As part of GM's initiative to promote the new C4 Corvette, the company funded a program in the IMSA GT Championship to run a GTP-class prototype under the Corvette name, mostly run by Hendrick Motorsports. Although the Corvette GTP actually shared very little with the production C4 Corvette, including the lack of a V8* engine in some races, it did use some styling cues. The project lasted until 1988 with mixed success.
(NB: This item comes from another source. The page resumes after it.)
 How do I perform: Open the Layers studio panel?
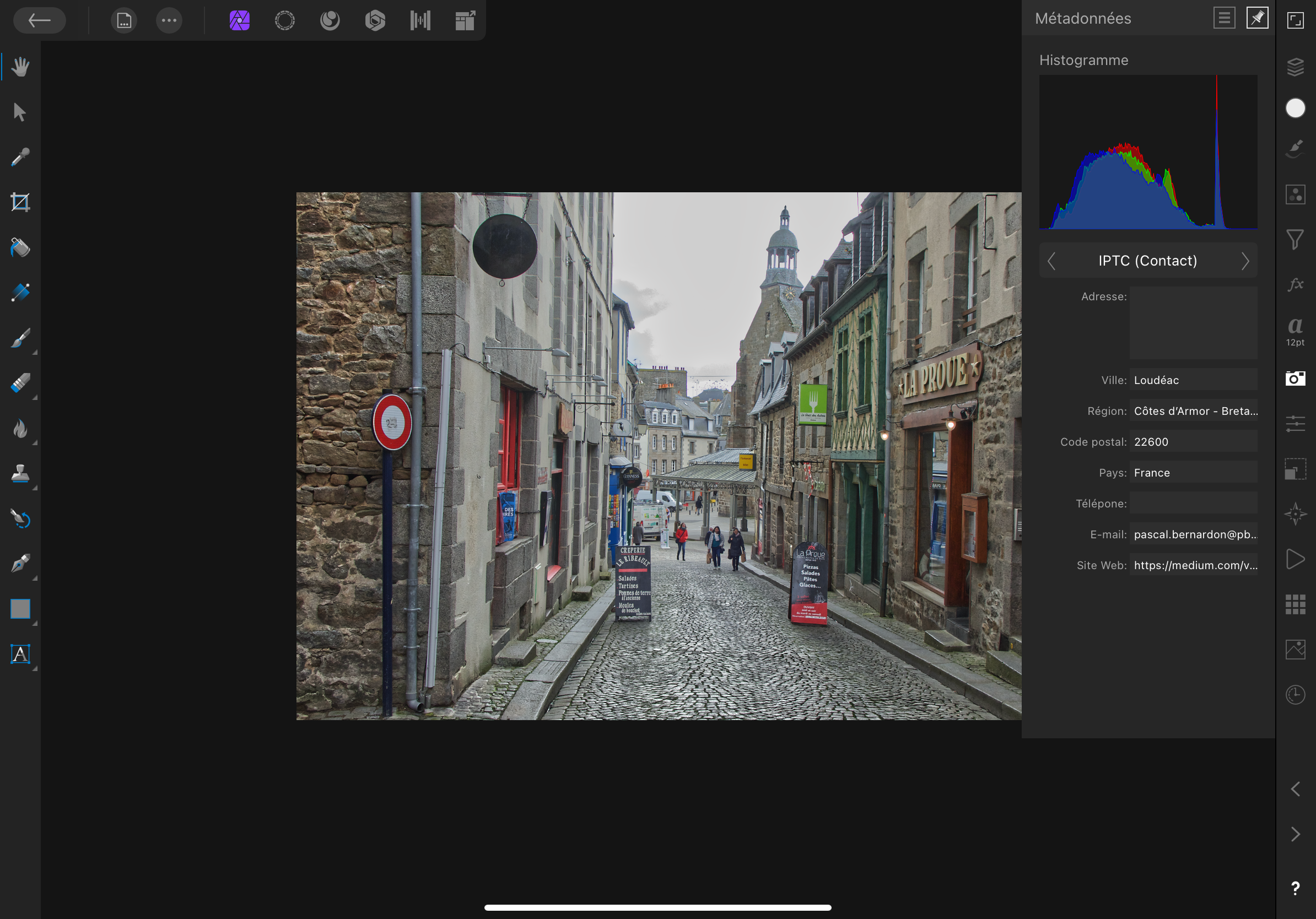coord(1296,67)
The final Corvette GTP built (HU8811.01), as raced by Peerless Racing, underwent extensive wind tunnel testing by GM, with many of the 'aero' developments (such as the short tail design) being used in later production C4s. The Peerless GTP Corvette also went back to the V8 small block engine from the turbocharged V6. This final GTP Corvette (Peerless) was driven by Hobbs, Baldwin, Villeneuve and Goodyear in IMSA before having the BBC-based Eagle (10.2) engine installed to take to attempt to race at the Le Mans 24 Hours in 1990.

==Le Mans==
The C4 also made an appearance in international sports car endurance racing in a project orchestrated by former Corvette Cup driver Doug Rippie. The car, based on the ZR1 trim C4, competed in the popular GT1 class in 1995 at Le Mans and Sebring, where it momentarily led.